Professor of medicine
Medical University of South Carolina
The most recent 2017 ACC/AHA hypertension guideline is in line with the 2011 National Institute of Clinical Excellence (NICE), the 2015 Canadian Hypertension Education Program, and the most recent 2015 US Preventive Services Task Force which recommend Ambulatory BP Monitoring (ABPM) as the definitive test for the diagnosis of hypertension. While home BP monitoring is also favored in the 2017 guideline because of its more widespread availability, home BP monitoring lacks the strength of evidence of ABPM for diagnosing both treated and untreated masked and white-coat hypertension, as well as nocturnal hypertension.

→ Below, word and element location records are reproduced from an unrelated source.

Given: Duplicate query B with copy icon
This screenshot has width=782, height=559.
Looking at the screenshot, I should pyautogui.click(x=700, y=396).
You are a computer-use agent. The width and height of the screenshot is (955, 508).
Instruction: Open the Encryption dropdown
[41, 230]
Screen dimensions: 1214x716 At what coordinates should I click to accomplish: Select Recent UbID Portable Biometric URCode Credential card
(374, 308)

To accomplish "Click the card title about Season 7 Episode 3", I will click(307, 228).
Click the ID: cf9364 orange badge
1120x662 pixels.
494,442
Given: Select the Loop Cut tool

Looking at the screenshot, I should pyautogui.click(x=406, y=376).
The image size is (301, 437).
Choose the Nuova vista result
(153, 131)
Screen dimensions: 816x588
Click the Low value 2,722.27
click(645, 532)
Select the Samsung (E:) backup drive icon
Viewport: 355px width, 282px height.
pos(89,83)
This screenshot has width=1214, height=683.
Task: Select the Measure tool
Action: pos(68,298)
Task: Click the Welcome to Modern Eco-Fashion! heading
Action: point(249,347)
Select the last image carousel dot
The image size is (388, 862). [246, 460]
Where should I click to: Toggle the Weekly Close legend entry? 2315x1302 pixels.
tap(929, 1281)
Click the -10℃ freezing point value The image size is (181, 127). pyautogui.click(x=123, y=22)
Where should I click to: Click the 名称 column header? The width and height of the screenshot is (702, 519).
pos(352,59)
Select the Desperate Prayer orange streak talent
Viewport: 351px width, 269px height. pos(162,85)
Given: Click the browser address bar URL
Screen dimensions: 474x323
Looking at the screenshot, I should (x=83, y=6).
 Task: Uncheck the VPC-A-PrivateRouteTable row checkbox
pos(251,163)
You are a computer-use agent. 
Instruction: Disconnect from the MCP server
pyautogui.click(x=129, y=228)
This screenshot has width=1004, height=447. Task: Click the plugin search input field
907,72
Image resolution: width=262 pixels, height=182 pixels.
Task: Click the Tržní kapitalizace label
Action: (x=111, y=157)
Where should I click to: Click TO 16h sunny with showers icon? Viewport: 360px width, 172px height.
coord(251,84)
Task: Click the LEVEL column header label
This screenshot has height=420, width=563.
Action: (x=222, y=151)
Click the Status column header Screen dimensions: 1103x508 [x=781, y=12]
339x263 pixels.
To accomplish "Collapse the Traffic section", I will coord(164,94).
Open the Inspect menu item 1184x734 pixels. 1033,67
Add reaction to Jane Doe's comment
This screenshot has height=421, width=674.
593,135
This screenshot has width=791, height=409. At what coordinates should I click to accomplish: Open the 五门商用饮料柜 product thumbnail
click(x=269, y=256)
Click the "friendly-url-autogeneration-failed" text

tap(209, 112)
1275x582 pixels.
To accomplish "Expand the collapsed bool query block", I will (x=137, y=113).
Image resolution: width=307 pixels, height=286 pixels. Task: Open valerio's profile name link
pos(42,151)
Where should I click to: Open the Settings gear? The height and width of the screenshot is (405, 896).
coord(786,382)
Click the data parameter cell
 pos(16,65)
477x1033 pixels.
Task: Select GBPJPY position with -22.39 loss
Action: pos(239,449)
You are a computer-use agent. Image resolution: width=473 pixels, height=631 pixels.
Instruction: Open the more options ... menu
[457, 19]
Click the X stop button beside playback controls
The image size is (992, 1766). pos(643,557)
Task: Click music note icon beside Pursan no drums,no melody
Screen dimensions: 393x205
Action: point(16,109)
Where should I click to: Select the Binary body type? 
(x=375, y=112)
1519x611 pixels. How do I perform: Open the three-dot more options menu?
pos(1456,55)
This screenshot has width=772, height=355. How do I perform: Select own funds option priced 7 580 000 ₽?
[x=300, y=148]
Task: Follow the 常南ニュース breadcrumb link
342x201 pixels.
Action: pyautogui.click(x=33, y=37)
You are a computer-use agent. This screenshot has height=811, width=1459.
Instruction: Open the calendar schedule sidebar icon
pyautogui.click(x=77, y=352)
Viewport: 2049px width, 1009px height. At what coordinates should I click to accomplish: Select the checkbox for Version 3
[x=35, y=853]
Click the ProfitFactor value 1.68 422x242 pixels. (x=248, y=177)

Home BP monitoring, while important for the day-to-day care of the patient with hypertension, lacks the standardized methodology of ABPM and home BP monitoring is more likely to be influenced by reporting bias which influence the diagnosis of hypertension unfavorably. Furthermore, home BP monitoring is unable to detect nocturnal hypertension which may be the only phase of BP measurement which is abnormal. Until we are able to properly train and oversee the correct technique for home BP monitoring, as well as have direct computer-linked telemonitoring capability, we should insist on ABPM with its larger sample of measurements throughout the 24 hour cycle for securing the diagnosis of hypertension. Finally, as ABPM and Home measurements are in agreement only 60-70% of the time, ABPM is a technology whose time has come for prime time use to identify white-coat, masked, and nocturnal hypertension.